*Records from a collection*

**********

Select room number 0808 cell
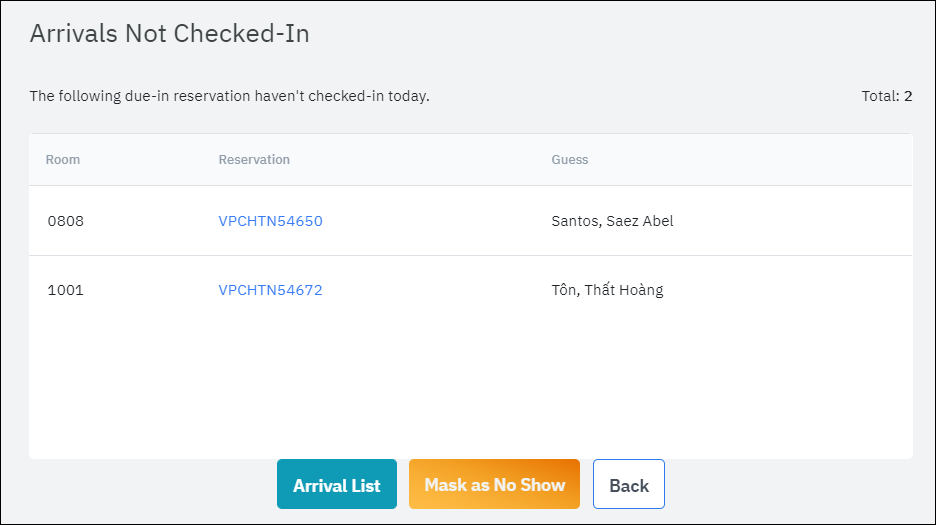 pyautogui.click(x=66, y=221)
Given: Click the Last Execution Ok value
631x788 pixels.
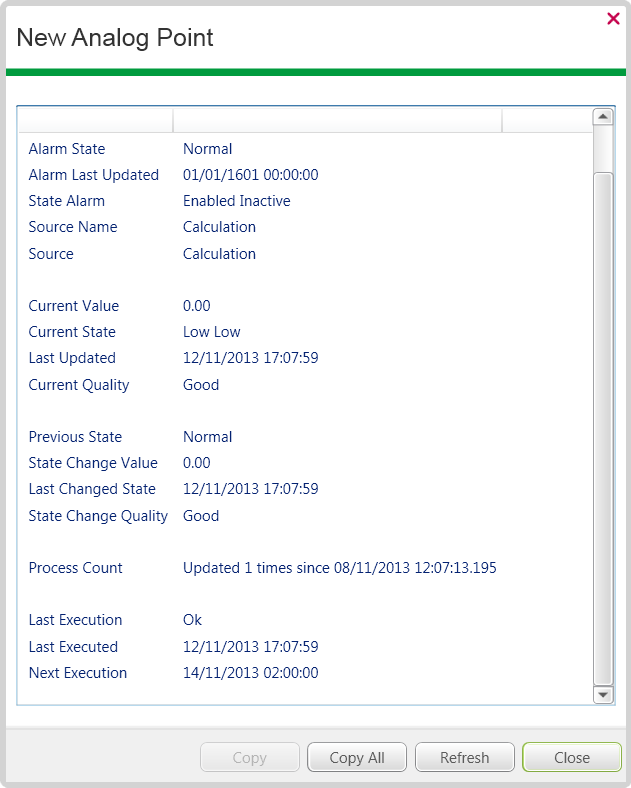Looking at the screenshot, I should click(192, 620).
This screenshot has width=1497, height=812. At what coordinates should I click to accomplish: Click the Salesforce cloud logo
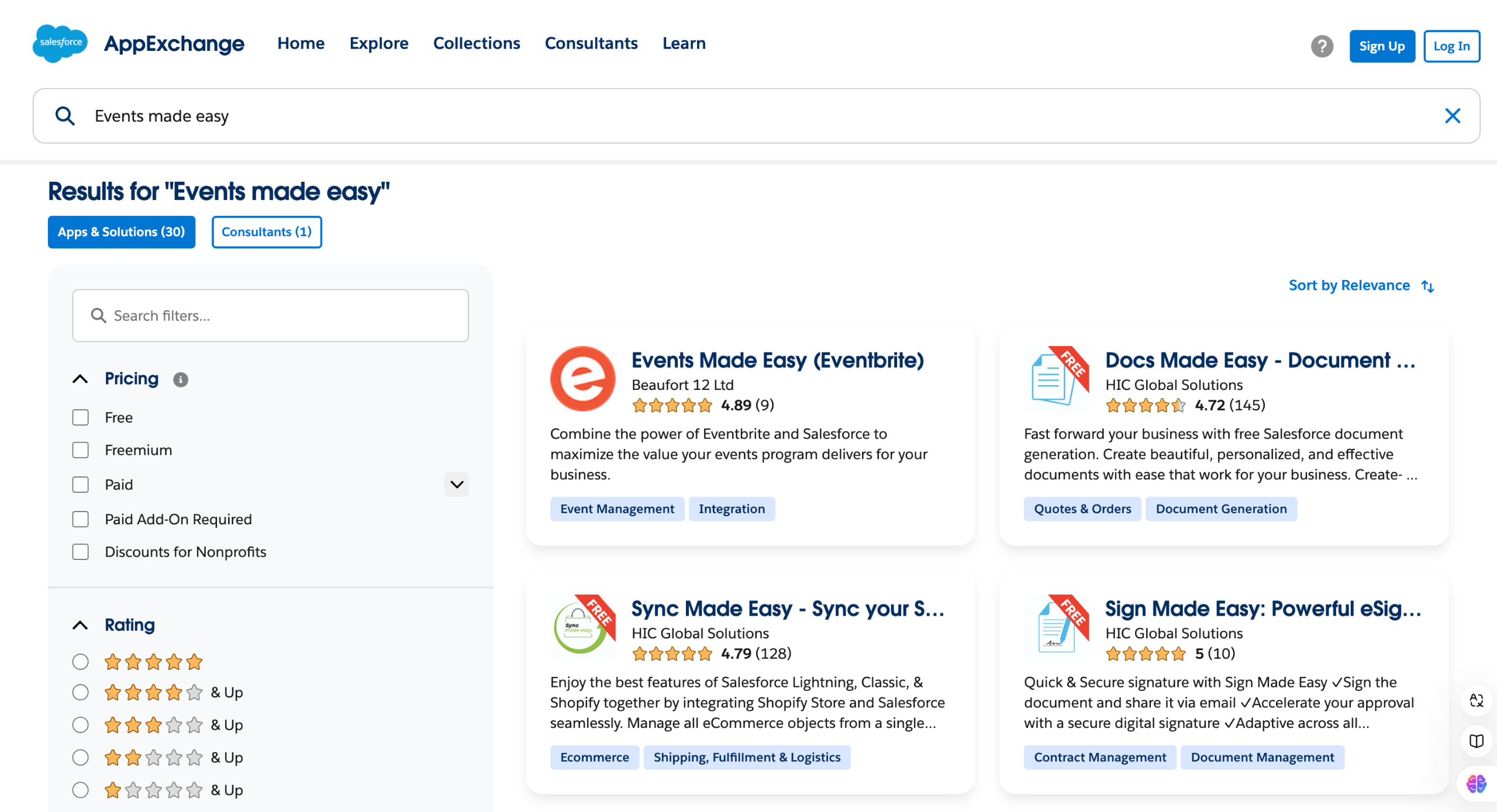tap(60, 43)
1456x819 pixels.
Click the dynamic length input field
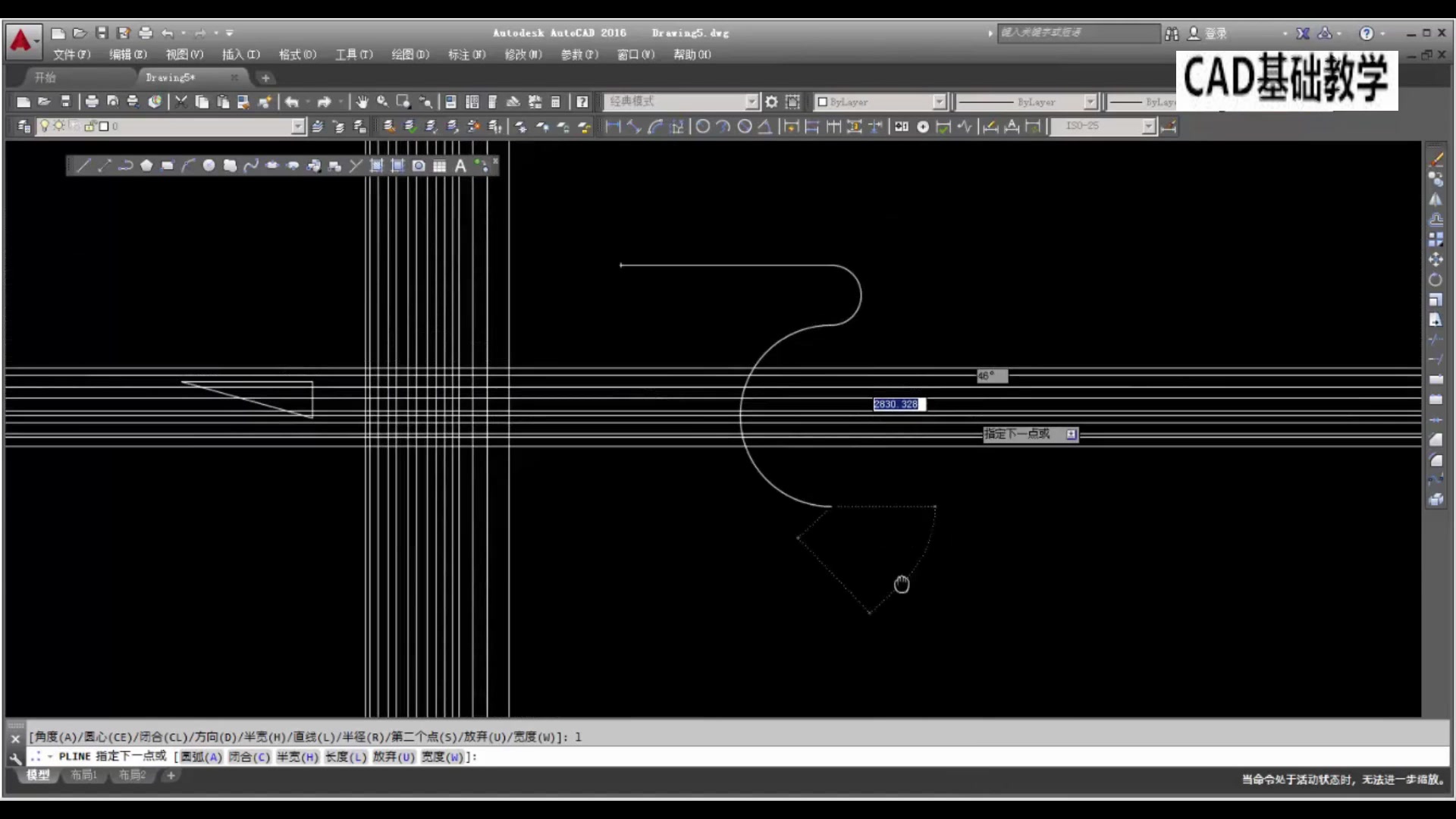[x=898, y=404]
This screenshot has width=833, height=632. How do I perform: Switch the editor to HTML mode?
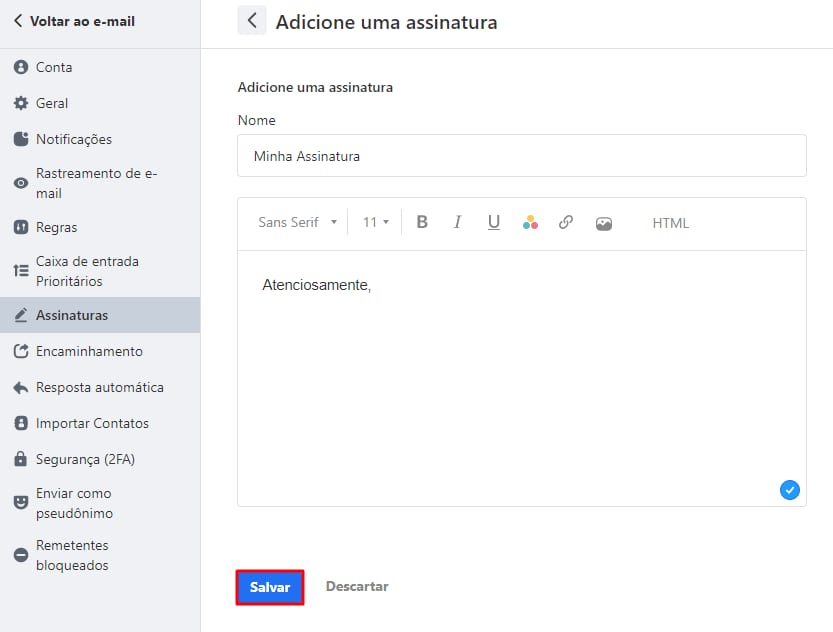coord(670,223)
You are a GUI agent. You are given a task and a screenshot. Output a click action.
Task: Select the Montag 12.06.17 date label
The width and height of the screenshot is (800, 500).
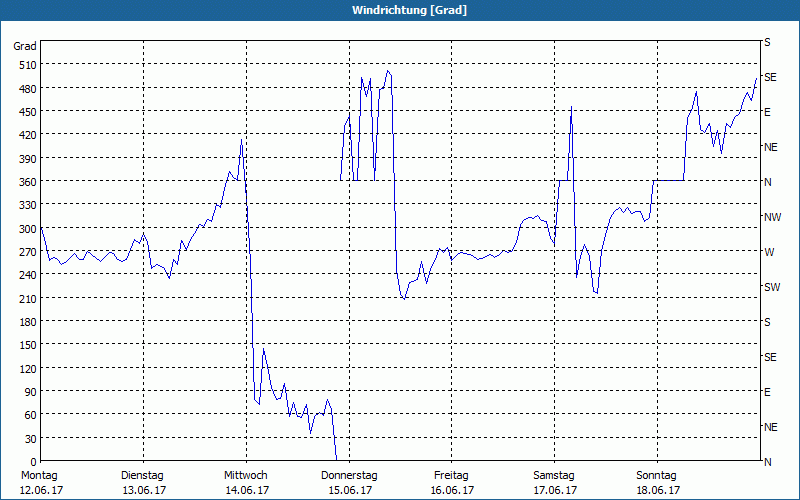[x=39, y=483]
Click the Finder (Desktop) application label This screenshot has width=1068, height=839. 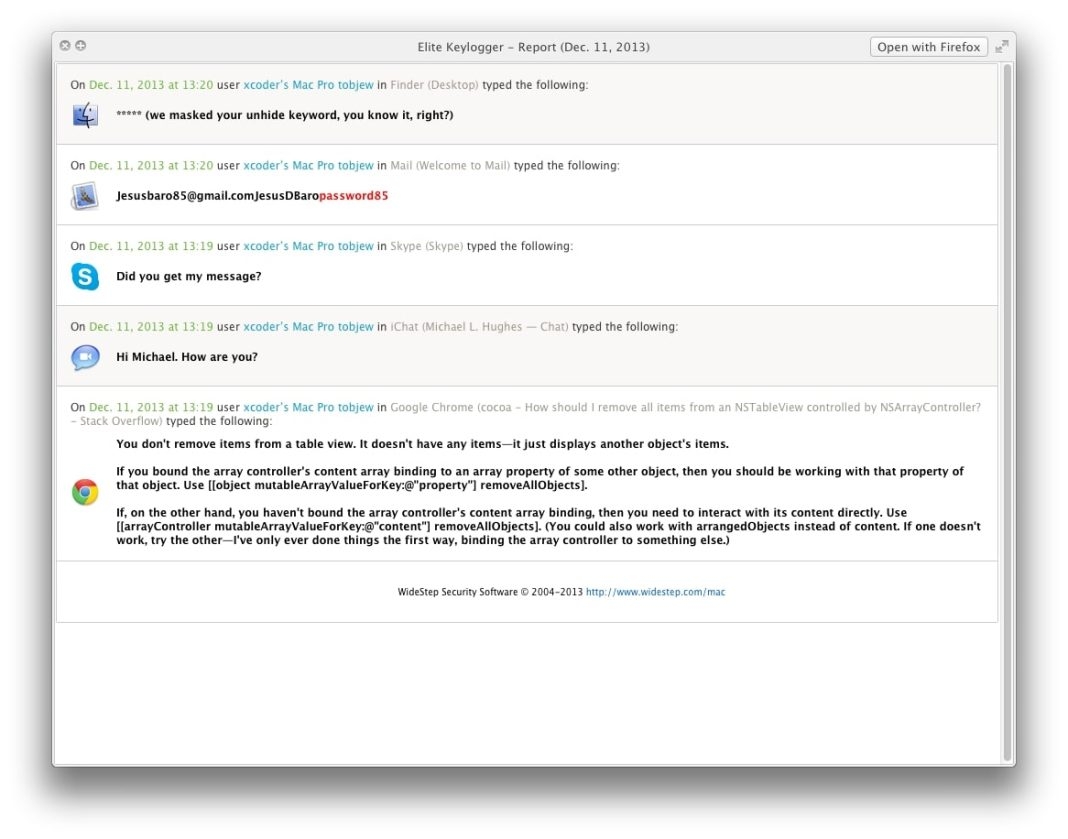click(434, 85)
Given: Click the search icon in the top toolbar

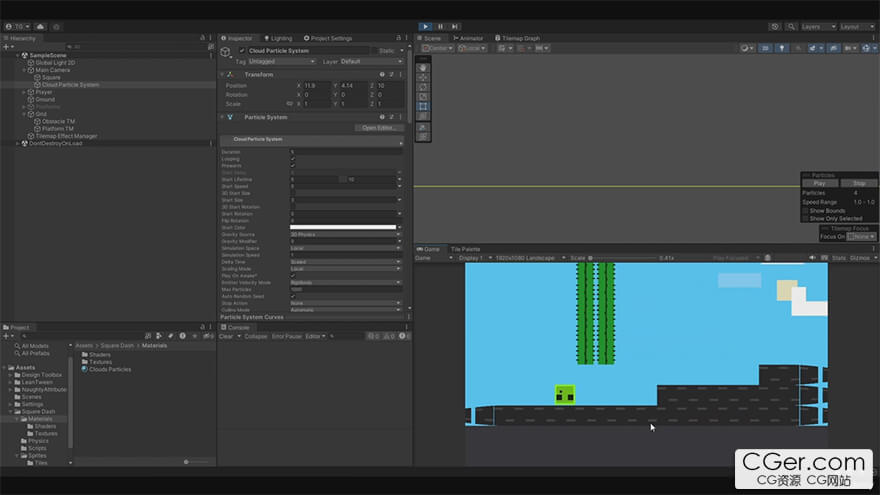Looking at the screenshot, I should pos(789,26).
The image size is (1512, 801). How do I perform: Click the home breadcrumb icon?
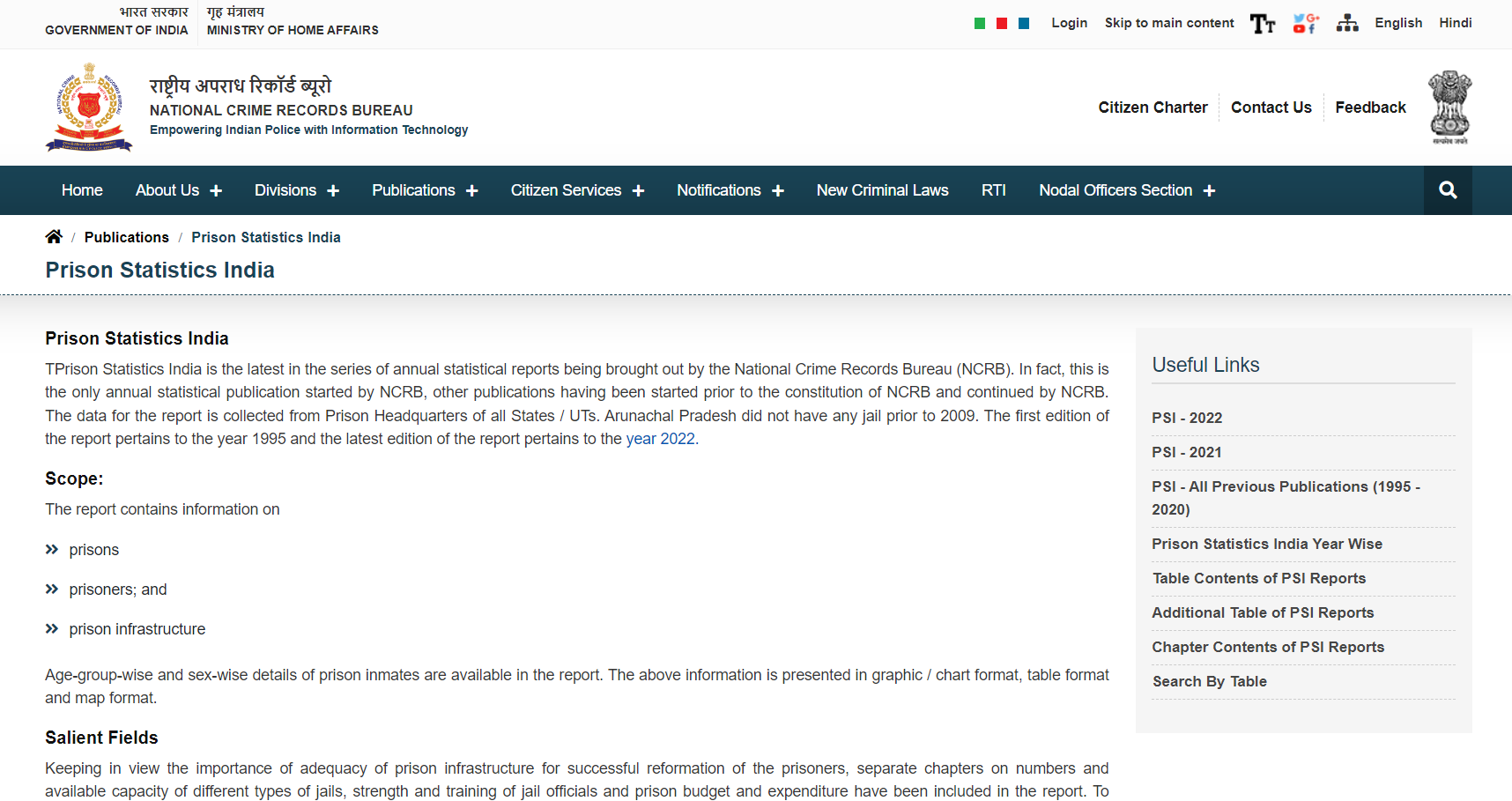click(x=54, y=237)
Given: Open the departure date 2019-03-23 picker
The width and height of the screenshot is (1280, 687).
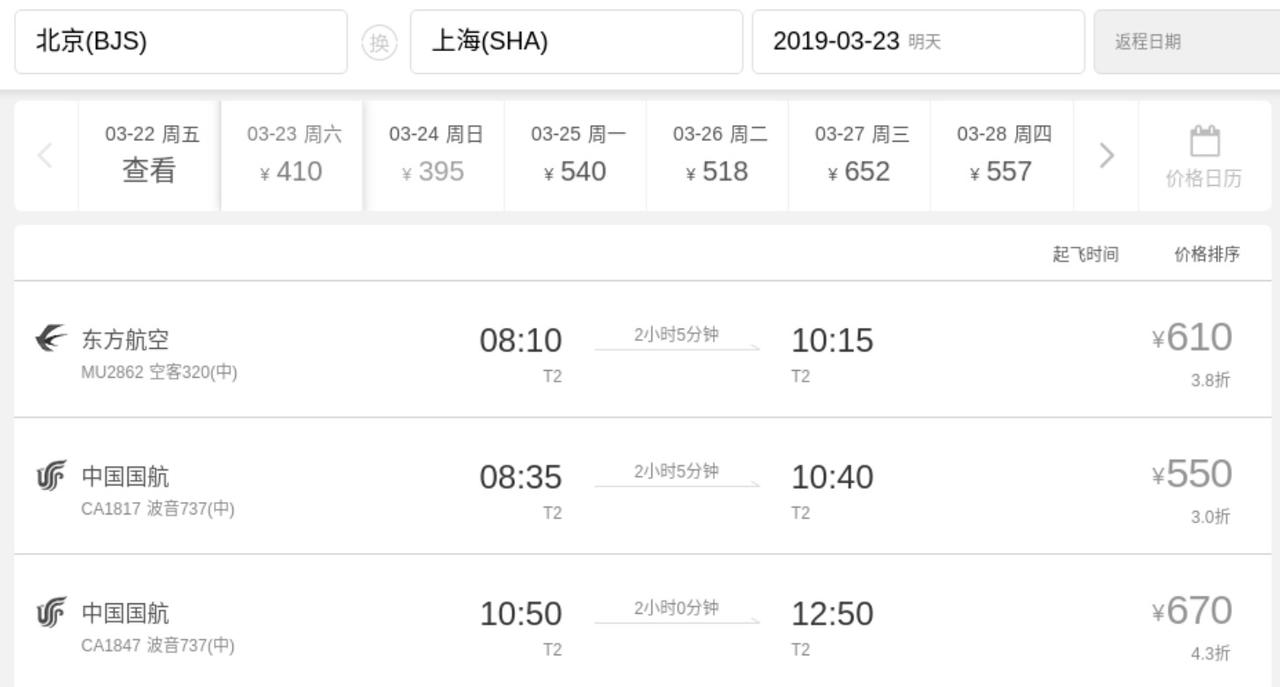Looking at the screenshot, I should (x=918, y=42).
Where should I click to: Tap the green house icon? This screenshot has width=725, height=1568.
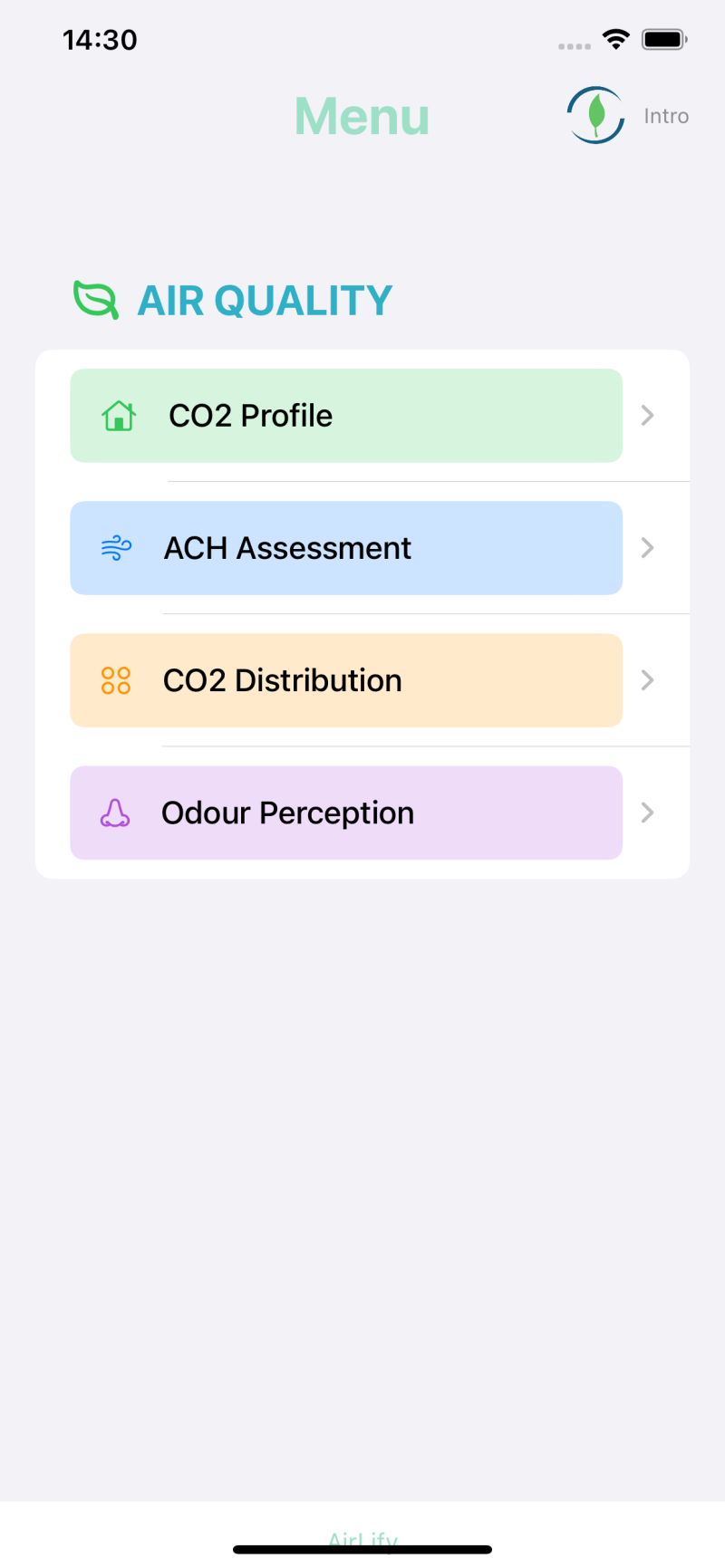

**********

*What the exercise asks*
Reproduce the records above word for word, beginning with the line that contains "Given: Open the" and continuing through the end of the records. Omit the pictures.

*Answer in full*
Given: Open the departure date 2019-03-23 picker
The width and height of the screenshot is (1280, 687).
Looking at the screenshot, I should (x=918, y=42).
Where should I click to: Tap the green house icon? This screenshot has width=725, height=1568.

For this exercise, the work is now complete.